I'd be in a similar situation as you OP if I suddenly got £26k, I work in care, full time and get a small amount of WTC, and CTC as I'm a single parent.
I need the CTC as the ex has successfully swerved his responsibility for years and without it we'd be screwed.
Fwiw if he had been pinned down and made to pay then the 'tax payer' wouldn't have to be my child's other parent financially. I tried and chased but hit brick walls constantly. To reduce the burden on the state, that's one of many things that need addressing, and a question no one seems to have an answer to is why this doesn't happen?
Secondly, in the past I've worked 0 hours minimum wage jobs, that left nothing to play with financially to try and get myself ahead. I'm lucky, I have managed to secure jobs in the last few years that were still low paid, but the hours at least were consistent, but even on 40+ hours a week, it wasn't enough to go round everything and I still got tax credits. Then that left no time to try and dig myself out of this situation, even poor people need sleep and relaxation at some point.
Were I to receive that sort of money tomorrow, I'd pay off my debts and start on a clean slate, which would improve my credit rating (mines shit too) though it would take time, and then drop my hours to enable me to train/go to college/uni and gain a qualification to enable me to earn more for the same hours I'm doing now.

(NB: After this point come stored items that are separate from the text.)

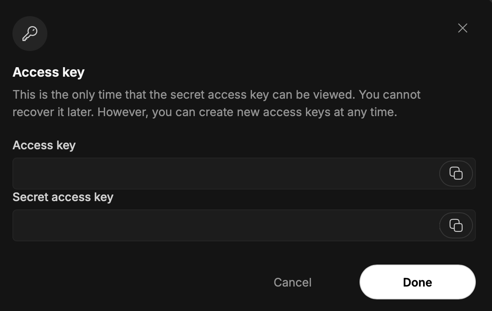The image size is (492, 311).
Task: Click the bold Access key dialog title
Action: point(49,73)
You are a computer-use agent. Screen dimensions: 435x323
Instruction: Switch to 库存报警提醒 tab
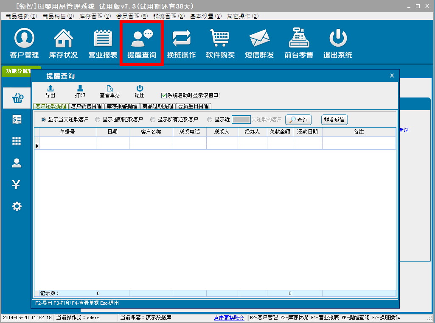pos(121,106)
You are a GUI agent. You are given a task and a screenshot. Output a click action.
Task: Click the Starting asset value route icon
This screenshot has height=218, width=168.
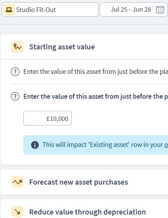[17, 47]
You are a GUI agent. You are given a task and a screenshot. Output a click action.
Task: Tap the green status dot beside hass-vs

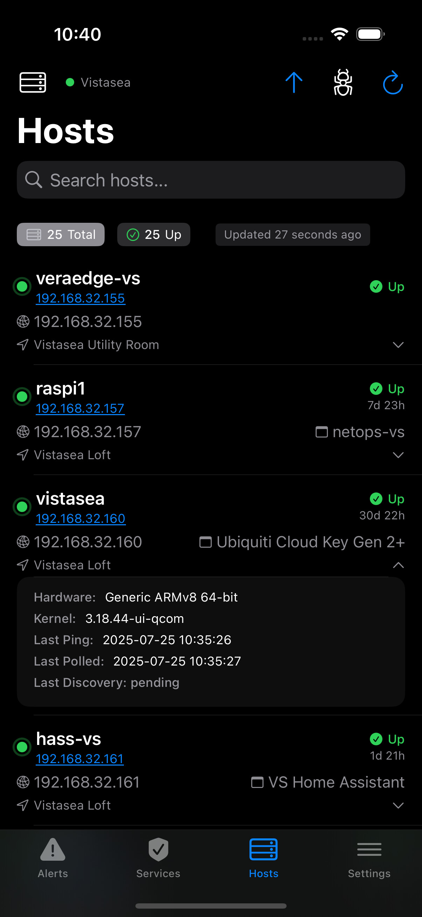point(22,747)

I did think savings applied to TC too, but read here it doesn't, but either way that's what I'd do, I'd also pay privately to get the physical problems that could potentially hold me back further down the line (not yet but will only deteriorate) sorted. And yes I'd treat myself.
£26k isn't an amount that could buy you a house and invest in it too so it was in great condition starting with, and I'd feel I was setting myself up for failure if I tried to buy because once the money is gone, I'm back to being skint, so I'd be worried I'd not be able to meet repair bills etc in the future.

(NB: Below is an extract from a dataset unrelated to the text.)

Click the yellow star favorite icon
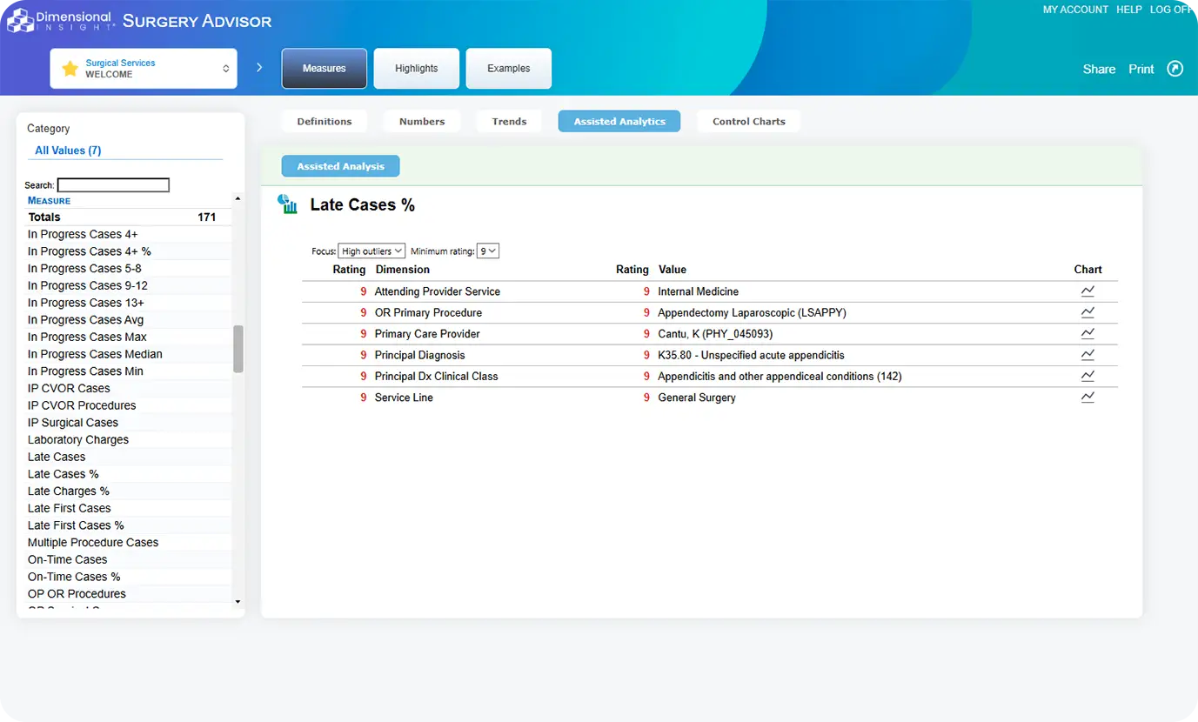 [x=70, y=69]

If you plan carefully and you take some proper, impartial advice, this money could be life changing for you in a good way.
I do see your point of wanting it to do that, but feeling like it's going to take the place of benefits for a few years and will have been a wasted opportunity because of the situation you're in. It's enough to lift you out of temporarily, but it is not enough, on its own, to do that permanently. So yes I understand that you don't know what to do with it, because you want the best possible option that will improve your situation - and reliance on benefits - permanently. To use it to simply top up your earnings in place of benefits will achieve nothing, it will save the state £10-15k, and then then you'll need to claim again, when it does have the potential to lift you out of this situation forever - saving the state a lot more in the long run.
Good luck with whatever you decide to do with it, but I honestly don't think that you should be able to sit on that money, and claim benefits at the same time. Get some good advice from someone or somewhere impartial and use it to secure the future you want.
And as for those saying that benefits are a safety net and only there for short term help to those who fall on hard times, get real.
There are thousands of people claiming in work benefits, because minimum wage is not enough to live on, to pay all your essential things, and one minimum wage certainly isn't enough to live on when you're single handedly bringing up a family.
The 'tax payers' are paying to allow non resident parents to not meet their obligations and for companies to keep people on zero hours contracts, and pay wages too low to live on in a lot of cases.
And yes, someone in that situation may have the potential to get a better paying job, and let's just say tomorrow, everyone does. Who is going to do all the low paid work that society relies on? The care work? The shop work? The childcare? Who's going to work in hospitality?
These jobs are low paid as they are low status, but with the exception of hospitality, they are essential to a functional society, the people in those jobs need to live, they need to pay bills and if they don't pay enough to do that, then the shortfall needs to come from somewhere. Because otherwise you have people on the street with no way of earning anything at all.
So either things stay the way they are with the state plugging the gaps, or wages and service prices increase so benefits aren't needed so much to live on and therefore less of a burden on the state.
Either way everyone pays for it, either through increased prices or through taxation.